Les morts sont la personnification de la hantise des regrets,
les mouches et les erinyes sont une métaphore de ce que la culpabilité peut faire subir au corps et à l'âme : une angoisse profonde, une lacération lente qui vampirise toute force et qui empêche de vivre. La vie avec le souvenir d'un acte dont on se sent coupable est celle amoindrie d'un passé qui, à sa racine, a fait pourrir le futur.
La ville d'Argos est cette pourriture à grande echelle, cette putrefaction de la vie dû aux actes passés. Cette vie est si insupportable, que tout ce que souhaitent les habitants d'Argos c'est la mort.
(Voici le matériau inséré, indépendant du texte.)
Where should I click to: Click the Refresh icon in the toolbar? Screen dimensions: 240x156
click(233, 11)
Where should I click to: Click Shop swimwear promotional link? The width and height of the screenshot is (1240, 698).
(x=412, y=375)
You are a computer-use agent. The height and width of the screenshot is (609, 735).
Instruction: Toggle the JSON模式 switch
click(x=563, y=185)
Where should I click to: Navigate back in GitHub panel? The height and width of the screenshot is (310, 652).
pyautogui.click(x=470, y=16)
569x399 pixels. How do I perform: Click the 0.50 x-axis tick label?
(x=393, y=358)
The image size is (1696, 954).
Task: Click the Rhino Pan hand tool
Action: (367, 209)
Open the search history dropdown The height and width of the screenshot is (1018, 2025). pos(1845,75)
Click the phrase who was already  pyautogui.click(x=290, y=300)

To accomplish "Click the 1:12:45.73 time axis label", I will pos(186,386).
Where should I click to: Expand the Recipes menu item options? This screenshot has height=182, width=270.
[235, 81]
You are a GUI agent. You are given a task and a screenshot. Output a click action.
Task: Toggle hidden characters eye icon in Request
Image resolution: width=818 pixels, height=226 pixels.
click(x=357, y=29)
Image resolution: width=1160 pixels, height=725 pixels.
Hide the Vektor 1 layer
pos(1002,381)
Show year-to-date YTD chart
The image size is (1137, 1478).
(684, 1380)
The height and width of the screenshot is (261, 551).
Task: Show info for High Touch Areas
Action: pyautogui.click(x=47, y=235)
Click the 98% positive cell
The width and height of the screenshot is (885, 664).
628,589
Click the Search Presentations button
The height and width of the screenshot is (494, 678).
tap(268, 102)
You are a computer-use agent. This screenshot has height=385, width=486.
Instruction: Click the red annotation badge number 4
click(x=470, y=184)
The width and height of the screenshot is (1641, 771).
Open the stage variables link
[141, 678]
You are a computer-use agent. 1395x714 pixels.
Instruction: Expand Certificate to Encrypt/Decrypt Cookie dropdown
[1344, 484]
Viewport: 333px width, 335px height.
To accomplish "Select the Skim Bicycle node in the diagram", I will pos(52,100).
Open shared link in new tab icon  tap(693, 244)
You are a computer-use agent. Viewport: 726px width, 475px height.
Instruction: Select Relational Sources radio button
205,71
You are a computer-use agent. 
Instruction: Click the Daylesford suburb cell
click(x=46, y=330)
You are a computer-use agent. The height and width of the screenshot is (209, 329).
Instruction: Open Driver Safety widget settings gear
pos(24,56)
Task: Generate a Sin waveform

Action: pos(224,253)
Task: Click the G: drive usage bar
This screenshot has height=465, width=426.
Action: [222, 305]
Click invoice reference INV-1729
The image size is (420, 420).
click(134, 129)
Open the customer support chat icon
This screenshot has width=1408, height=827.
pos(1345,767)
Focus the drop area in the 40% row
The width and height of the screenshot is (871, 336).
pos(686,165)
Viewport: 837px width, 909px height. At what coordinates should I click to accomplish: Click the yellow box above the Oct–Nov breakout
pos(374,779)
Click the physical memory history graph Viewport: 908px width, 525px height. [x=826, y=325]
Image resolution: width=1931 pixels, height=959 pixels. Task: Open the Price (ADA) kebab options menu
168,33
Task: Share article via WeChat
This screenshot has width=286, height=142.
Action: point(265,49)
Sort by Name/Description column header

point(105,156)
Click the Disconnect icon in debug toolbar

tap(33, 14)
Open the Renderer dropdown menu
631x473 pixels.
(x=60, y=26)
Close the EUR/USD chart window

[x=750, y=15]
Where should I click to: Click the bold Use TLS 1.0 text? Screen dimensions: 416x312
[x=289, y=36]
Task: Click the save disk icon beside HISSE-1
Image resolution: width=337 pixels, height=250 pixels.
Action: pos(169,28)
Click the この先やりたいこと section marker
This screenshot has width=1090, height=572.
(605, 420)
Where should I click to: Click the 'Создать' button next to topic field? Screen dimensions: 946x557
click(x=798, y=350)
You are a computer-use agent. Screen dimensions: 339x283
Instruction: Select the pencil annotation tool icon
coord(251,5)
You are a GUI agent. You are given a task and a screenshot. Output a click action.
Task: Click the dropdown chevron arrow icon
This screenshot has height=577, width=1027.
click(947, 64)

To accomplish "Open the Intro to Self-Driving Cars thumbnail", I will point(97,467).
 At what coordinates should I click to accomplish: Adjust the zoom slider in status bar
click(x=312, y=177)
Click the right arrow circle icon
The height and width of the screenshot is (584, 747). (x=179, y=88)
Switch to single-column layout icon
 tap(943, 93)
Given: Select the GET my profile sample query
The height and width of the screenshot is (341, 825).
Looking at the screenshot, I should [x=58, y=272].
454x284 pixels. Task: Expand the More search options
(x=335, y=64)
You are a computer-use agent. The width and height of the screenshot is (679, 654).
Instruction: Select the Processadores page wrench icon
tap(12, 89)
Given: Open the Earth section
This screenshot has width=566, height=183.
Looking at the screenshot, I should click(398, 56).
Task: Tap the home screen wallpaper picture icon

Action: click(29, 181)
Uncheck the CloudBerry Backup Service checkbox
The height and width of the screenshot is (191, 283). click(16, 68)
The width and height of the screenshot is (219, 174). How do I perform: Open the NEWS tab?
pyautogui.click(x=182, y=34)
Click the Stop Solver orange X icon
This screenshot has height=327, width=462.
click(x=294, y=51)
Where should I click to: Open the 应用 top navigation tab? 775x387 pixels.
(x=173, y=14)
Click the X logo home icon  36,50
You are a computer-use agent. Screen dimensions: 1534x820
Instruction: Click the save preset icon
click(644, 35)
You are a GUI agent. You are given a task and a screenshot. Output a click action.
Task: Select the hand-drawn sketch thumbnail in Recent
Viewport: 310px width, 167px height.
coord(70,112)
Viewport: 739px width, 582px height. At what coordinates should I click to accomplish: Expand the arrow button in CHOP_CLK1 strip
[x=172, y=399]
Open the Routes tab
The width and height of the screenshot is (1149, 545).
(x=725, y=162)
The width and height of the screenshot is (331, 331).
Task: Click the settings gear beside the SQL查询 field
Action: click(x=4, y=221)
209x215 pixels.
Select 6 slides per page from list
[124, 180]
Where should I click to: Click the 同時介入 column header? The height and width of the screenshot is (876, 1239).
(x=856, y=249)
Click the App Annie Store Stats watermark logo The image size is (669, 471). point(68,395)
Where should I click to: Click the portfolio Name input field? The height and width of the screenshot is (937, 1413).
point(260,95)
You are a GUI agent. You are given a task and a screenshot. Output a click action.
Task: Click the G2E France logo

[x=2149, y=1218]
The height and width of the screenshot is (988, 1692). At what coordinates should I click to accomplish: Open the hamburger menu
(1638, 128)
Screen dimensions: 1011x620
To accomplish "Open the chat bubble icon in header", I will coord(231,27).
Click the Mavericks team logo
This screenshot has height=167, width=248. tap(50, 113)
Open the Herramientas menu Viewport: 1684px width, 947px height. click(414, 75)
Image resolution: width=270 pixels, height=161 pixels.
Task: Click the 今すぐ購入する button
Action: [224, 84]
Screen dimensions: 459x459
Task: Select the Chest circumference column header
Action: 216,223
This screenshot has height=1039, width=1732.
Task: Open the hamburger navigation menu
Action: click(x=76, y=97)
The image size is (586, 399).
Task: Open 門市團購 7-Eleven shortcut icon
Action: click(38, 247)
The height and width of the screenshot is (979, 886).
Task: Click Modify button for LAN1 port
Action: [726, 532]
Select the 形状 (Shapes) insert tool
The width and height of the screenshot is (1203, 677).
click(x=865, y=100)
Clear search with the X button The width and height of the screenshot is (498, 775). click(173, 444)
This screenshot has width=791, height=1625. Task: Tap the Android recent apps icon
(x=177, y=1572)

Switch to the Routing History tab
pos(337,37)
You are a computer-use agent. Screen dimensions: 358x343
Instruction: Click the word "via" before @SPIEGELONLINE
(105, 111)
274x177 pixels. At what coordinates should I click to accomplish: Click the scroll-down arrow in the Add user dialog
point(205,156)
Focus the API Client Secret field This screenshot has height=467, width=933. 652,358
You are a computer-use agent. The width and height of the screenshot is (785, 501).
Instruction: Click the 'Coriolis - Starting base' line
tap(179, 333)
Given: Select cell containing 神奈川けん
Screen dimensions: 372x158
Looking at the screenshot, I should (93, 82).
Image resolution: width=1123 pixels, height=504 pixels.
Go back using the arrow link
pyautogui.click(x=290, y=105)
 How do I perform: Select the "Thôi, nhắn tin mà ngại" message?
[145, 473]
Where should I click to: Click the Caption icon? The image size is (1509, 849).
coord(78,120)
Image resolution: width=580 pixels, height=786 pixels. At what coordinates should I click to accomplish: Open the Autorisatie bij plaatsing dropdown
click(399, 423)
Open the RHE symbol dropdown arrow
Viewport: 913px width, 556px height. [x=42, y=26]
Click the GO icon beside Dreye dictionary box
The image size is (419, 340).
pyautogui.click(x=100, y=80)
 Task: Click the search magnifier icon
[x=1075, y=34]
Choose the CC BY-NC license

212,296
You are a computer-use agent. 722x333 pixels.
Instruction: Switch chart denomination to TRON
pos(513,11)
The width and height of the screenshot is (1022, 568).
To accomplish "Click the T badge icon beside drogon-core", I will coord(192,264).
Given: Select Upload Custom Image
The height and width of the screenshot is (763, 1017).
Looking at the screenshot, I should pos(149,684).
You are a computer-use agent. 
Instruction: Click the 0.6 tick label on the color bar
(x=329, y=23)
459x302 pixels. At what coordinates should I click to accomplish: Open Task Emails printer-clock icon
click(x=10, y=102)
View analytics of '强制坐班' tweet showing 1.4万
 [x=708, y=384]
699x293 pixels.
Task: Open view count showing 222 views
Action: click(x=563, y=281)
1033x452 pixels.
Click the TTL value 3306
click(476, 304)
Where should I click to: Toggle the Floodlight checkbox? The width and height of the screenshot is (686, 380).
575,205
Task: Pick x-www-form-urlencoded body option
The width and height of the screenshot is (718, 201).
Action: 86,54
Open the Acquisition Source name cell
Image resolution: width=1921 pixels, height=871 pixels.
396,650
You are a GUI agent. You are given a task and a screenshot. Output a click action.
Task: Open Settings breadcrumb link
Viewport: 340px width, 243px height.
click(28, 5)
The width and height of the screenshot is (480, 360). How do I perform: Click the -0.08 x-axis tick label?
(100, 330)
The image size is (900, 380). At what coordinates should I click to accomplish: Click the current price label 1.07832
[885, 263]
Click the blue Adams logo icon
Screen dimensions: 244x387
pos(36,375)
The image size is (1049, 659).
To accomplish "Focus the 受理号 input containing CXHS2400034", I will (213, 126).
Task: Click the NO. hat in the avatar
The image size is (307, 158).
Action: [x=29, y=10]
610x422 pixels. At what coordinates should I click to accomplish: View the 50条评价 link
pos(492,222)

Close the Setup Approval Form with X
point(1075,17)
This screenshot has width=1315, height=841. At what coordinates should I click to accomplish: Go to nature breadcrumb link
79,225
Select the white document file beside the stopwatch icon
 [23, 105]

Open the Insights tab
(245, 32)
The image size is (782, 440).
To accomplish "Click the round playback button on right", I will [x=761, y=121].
Dans cette ville, Oreste le fils exilé d'Agamemnon, cherche un sens à son existence. Il est à la recherche d'une histoire, d'un héritage et d'un territoire auquel appartenir. La ville d'Argos et son trône légitime incarne pour lui cet ancrage. Il souhaite que, du fait que cette ville soit son passé, elle soit naturellement son futur.
Il veut se définir par son passé, et il ne sait comment exister autrement.
Il ne comprend pas encore que "l'existence précède l'essence".
Après avoir accompli sa déstinée, il comprend ce qu'il est. Un homme, et, pléonasme ; un homme libre.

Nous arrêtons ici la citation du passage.